The war in Ukraine has turned the lives of many African students in the country upside down. A young Nigerian student tells how she managed to escape the invasion and what she hopes for in the future.
Brenda Majekodunmi was a sophomore medical student at Vinnytsia National Medical University when Russia’s February 24 invasion of Ukraine changed her life.
“We heard a bomb. And then my friend called me to say that they had bombed the military camp near their home,” she recalls.
Like many other African students stuck in Ukraine, the 19-year-old was forced to flee the war the same day bombs began to fall on Ukraine. After a long and arduous journey of 10 days, the Nigerian student finally made it to Germany via Poland.
One way ticket
At first things went well considering the difficult circumstances. While registering with the social welfare office in the western German city of Leverkusen, she met an elderly German doctor who agreed to be her hostess.
Not discouraged by the pain of having to leave Ukraine abruptly, she requested that her certificate be sent so that she could continue her education in Germany.
But Brenda was in for a surprise: a tangle of bureaucratic hurdles meant that she was unable to prove her studies in Ukraine to the German authorities. The dean of the university also had no understanding of their situation and refused to make any exceptions to the standard procedures, regardless of the situation.

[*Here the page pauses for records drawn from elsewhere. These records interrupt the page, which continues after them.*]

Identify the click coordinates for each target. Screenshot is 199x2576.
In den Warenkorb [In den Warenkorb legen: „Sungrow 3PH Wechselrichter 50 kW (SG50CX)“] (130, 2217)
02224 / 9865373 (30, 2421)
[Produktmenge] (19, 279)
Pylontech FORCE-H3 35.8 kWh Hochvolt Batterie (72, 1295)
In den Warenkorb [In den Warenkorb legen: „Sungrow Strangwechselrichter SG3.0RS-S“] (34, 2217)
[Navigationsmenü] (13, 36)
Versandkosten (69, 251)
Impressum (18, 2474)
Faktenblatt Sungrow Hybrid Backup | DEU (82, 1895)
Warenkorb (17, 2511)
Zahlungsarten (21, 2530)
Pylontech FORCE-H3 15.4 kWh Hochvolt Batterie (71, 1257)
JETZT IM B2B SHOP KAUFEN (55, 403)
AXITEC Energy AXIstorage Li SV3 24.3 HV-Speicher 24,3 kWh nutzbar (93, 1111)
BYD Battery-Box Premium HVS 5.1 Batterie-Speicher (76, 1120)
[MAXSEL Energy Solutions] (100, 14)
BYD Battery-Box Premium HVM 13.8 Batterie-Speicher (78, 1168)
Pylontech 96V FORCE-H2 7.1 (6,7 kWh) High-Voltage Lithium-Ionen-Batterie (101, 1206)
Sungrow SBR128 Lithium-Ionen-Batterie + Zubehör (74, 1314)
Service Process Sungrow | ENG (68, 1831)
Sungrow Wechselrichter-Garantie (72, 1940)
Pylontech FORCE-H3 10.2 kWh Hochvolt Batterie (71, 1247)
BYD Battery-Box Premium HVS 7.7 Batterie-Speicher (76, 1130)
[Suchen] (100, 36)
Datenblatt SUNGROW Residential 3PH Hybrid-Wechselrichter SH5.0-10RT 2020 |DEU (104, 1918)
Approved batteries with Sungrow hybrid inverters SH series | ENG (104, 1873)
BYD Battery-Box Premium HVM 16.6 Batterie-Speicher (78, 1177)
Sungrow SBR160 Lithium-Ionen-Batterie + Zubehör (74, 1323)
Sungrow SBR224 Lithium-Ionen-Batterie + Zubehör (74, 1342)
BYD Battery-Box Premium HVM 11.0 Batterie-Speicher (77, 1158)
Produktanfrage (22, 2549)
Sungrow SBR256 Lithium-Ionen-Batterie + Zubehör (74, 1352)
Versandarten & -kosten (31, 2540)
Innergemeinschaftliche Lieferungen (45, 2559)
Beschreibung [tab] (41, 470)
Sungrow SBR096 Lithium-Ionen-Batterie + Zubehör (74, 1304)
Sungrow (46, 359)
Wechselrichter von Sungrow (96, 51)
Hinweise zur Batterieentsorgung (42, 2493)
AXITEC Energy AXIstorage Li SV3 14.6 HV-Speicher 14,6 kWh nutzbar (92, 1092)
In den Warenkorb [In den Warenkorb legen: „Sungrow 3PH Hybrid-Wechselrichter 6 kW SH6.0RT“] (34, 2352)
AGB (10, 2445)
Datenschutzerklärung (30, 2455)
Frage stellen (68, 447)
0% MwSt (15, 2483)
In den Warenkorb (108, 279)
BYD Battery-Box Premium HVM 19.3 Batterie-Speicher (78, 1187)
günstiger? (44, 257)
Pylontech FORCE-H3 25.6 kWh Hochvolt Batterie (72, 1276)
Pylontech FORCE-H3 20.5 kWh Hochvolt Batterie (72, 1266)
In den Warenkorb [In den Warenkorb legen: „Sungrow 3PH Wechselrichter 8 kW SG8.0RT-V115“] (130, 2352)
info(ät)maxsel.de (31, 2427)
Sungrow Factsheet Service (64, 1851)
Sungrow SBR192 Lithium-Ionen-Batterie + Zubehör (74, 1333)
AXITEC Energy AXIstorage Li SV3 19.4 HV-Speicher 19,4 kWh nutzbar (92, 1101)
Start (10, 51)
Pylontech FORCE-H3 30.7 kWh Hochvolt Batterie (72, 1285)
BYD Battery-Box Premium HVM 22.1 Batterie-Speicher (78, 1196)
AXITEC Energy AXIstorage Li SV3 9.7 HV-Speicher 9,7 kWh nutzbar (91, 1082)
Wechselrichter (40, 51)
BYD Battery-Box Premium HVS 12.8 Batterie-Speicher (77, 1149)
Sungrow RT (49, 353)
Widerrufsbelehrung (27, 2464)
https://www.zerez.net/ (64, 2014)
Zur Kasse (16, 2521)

In fact, Brenda would have to return to Ukraine to get the needed paperwork. She knew very well that she wouldn’t do that.
A bureaucratic nightmare
Undeterred, she spent her time online contacting universities in Germany, using what little paperwork she had to prove her academic standing.
“I was able to use my WAEC (West African Examinations Council) scores and bring other things to apply to universities here,” she explains, adding that her university credit book is the best type of documentation she can provide. However, it was written in Ukrainian.
“Well, they told me … that means I would have to translate it and send a photocopy of it as well,” she recalls.
After many stations, Brenda was finally admitted to study applied biology at the Bonn-Rhein-Sieg University of Applied Sciences. Not only is the bachelor’s degree in English, it’s also tuition-free — but not the route she originally took.
A new way
The medical degree that Brenda started in Ukraine has been put on hold. She says she doesn’t know what’s next but remains optimistic:
“I’m a very goal-oriented person. Now I’m starting this course. No course is useless,” she told DW. “I can have three degrees if I want, or four or more, and try to learn the (German) language at the same time.”
However, Brenda’s parents in Nigeria are quite devastated that she had to start over with a non-medical degree. They had hoped that studying abroad would mean she could finish her degree sooner – not later.
“There’s nothing I can do about the whole situation at the moment,” she explains, emphasizing at the same time that she believes God has a plan for her.
Grateful for new opportunities
Perhaps her confidence in the future comes from being used to life taking unpredictable turns: Brenda never actually intended to study in Ukraine.
But when her secondary school results were released, her parents encouraged her to consider universities outside of Nigeria as she had achieved excellent grades.
“Private universities are so expensive. It was better for them to send me abroad where they have a much better education and where it’s a lot cheaper than some of these private universities that we have in Nigeria,” Brenda told DW , which led her to start her studies in Ukraine.
Only two years later she finds herself not in Nigeria, not in Ukraine, but in Germany. A major war that would interrupt her studies was not planned.
Despite this, she is grateful for the opportunity to further her education:
“I just need my bus ticket. It’s free training. I only have to pay my rent and my food, and I’ll find a job and work,” she told DW with determination.
All alone in a new country
Brenda is more used to dealing with adversity at every corner of her life. She came to a foreign country where she did not speak the language to go to university. She also had no friends or relatives there. At the age of 16, Brenda had to grow up fast.
But when war broke out in Ukraine, she felt completely overwhelmed. There is no preparation for a life changing event like this. That day she suddenly had to make her way to the city of Lviv in the west of the country, on a crowded train with everyone in a panic:
“Everything was chaotic. I arrived in Lviv in the middle of the night and heard sirens on the way,” she told DW. In Lviv, she wanted to get on a bus to Poland with a ticket that her sister, who lives in Poland, had booked for her.
However, this journey would prove to be even more traumatizing:
“I was the only black person on the bus and they just gave me this weird look. I felt really really down because I was the only one,” she said.
“I was tired, hungry, thirsty, nobody was there to talk to, nobody was there to help. So, the whole thing was really bad.”
Determined and focused
But Brenda is here to tell the story. She remains focused on the future and moving on with her life.
When asked how things will continue after her degree in applied biology in three years, Brenda says she finally wants to study medicine again – but doesn’t think that this will be possible in Ukraine.
“After three years I will master the (German) language. So I will continue my medical education in Germany.”